Le réseau bancaire des pays membres de l’Union Économique et Monétaire Ouest-Africaine (UEMOA) est resté stable en 2024, enregistrant un total inchangé de 135 banques et 25 établissements financiers.
La répartition géographique des banques demeure identique à celle de l’année précédente. Le Sénégal reste en tête avec 29 banques, suivi de près par la Côte d’Ivoire avec 28 établissements. Le Burkina Faso en compte 16, tandis que le Mali, le Niger, le Togo et le Bénin en dénombrent chacun 14. Enfin, la Guinée-Bissau totalise 6 banques.
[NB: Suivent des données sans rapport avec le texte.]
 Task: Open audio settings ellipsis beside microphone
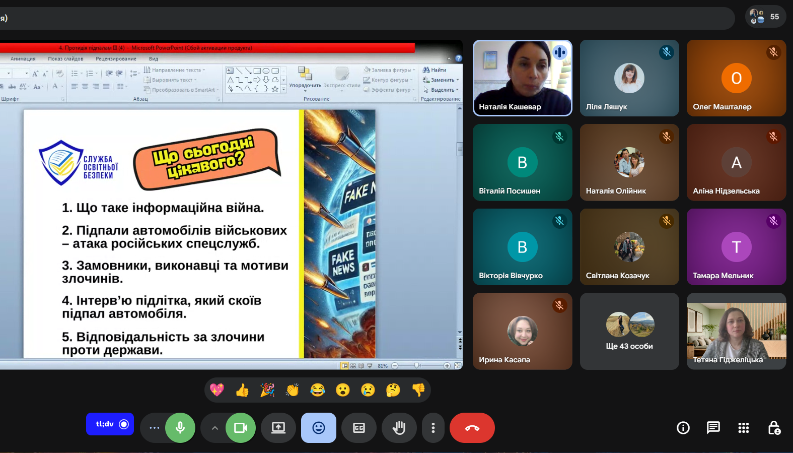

Concernant les établissements financiers, leur nombre reste également stable à 25. Le Niger en héberge 6, tandis que le Burkina Faso, la Côte d’Ivoire et le Sénégal en comptent chacun 4. Le Mali et le Togo en possèdent 3, et le Bénin un seul.
Au-delà de cette stabilité structurelle, l’année 2024 a été marquée par une nette amélioration de la qualité des assujettis et un renforcement des volumes. Dans le détail, le taux de dégradation brut du portefeuille est passé de 8,7 % en 2023 à 4 % en 2024, soit une baisse significative de 4,7 points de pourcentage, traduisant une gestion plus rigoureuse des risques et une reprise économique plus robuste.
Les emplois du système bancaire ont progressé de 8,6 %, atteignant 64 379,5 milliards FCFA à fin 2024, contre 59 270,9 milliards FCFA un an plus tôt. Cette hausse est tirée par une croissance de 12,2 % des crédits à moyen terme, de 5,3 % des crédits à la clientèle et de 12,7 % des titres de placement.
Du côté des ressources, une augmentation de 9,6 % a été enregistrée, portant leur niveau à 58 628,5 milliards FCFA. Cette performance repose sur la progression simultanée des dépôts et emprunts (+8 %), des autres ressources (+33,5 %) et des fonds propres nets (+13,7 %).